Now lacking evidence to support those claims, I have my doubts that a war was necessary....and no, I don't justify it after the fact like some do. We have been over this before, you subscribe to an end justifies the means, I don't in matters of policy.
I submit that your characterization of my position as "end justifies the means" is totally inaccurate.
A valid comparison. Either a government represents a threat to our national security sufficient to engage military conflict or it doesn't it.
A simplistic and totally unrealistic view of the world, that, aside from ignoring the differences between threats of different typses, also ignores the different kinds of direct and indirect responses that may be available or preferable.
I continue to dismiss accusations of a "bait and switch" because I consider it to be a canard. I suggest that, in addition to refreshing your recollection of Powell's presentation, you also read the FrontPage symposium that I linked above.
Dismiss all you like, cogent factual arguments, or common sense discussions work better than blanket dismissals, don't they?
Just because you personally dismsiss it, doesn't mean that is not exactly what happened.
My bottom line point, is that if a war was necessary, a case could have been made on fact, not questionable intelligence.
There was no question in WWII when we entered the war who was the enemy.
That Hussein went from non factor to public enemy number one is what I question, and am still open to evidence to prove that he was in fact so threatening that it required immediate action, sending a quarter of a million troops to Iraq, risking the lives of soldiers then and now, spending over 70+ billion with no immediate end or resolution in sight, etc.

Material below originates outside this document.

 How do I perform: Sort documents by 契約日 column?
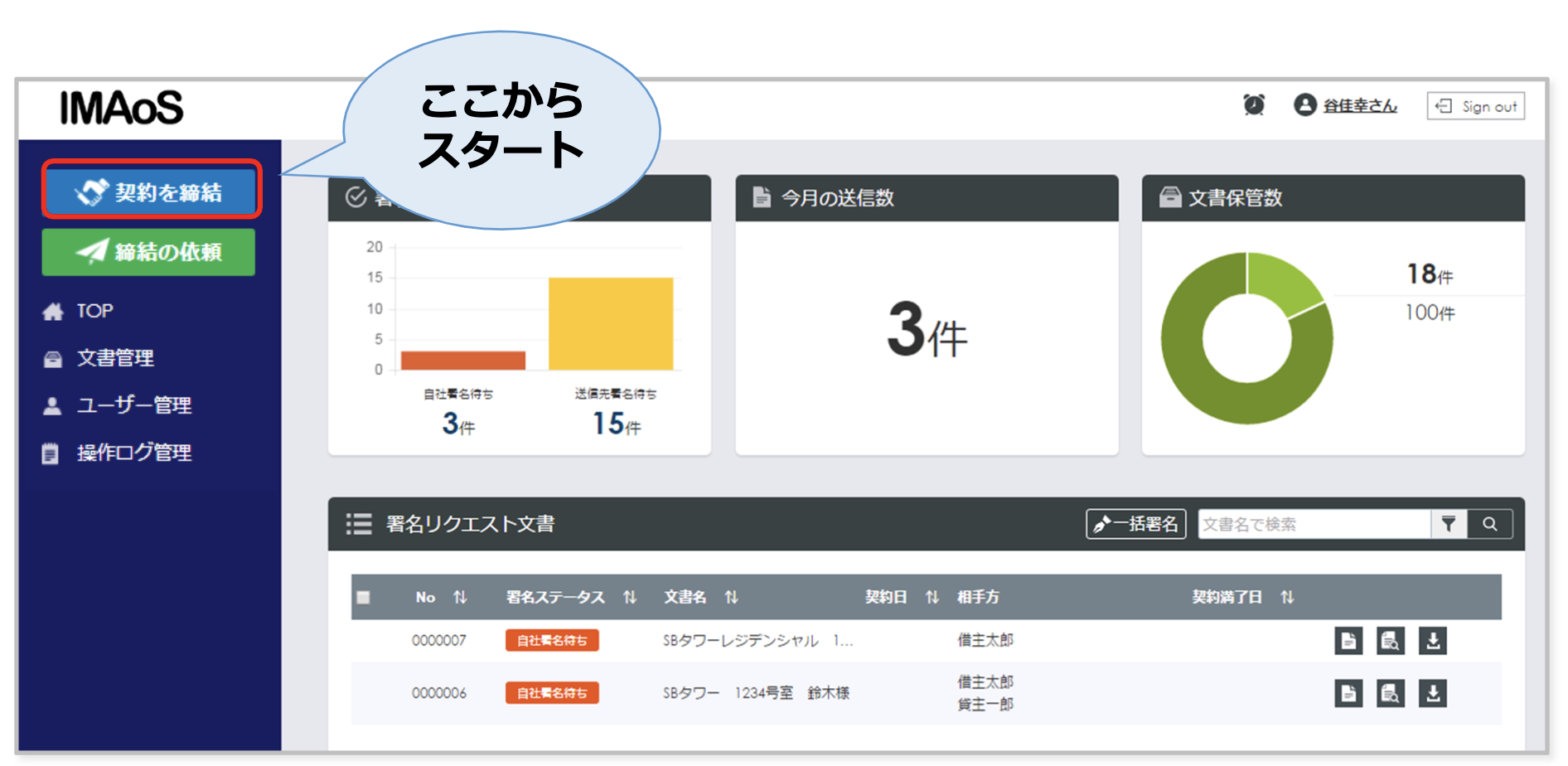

I had no problem with the efforts in Afghanistan, so please don't lump me with the Wild's or the MSFE's of the world.
I am just an American who believes I was fed a line of crap in order to sway my opinion pro war in Iraq, and now has doubts that the administration didn't know exactly what they were doing when they did just that.
Really, the bottom line is that war with Iraq was a non issue pre 9/11, and the only reason it happened was because you had a panicked electorate.
Take away the WMD, and terrorism, imagine Bush suggesting a war pre 9/11 with Iraq, and you can see clearly how important the WMD and terrorism angle was to his success in waging war.
It seems so simple and obvious to me, that a request after the fact for proof of the allegations is warranted, and when someone who is questioned for proof gets their back up so much, it really seems odd to me.
Isn't that our right to question, when evidence is lacking? Isn't it human nature to doubt when an emphasis is made of the nature of a problem, yet the problem can't be found?
Again, the thought experiment of removing WMDs, terrorism, and 9/11 from the equation is frivolous - they were all principle variables of the equation, and coud not be removed without imagining an entirely different world than the one in which we live.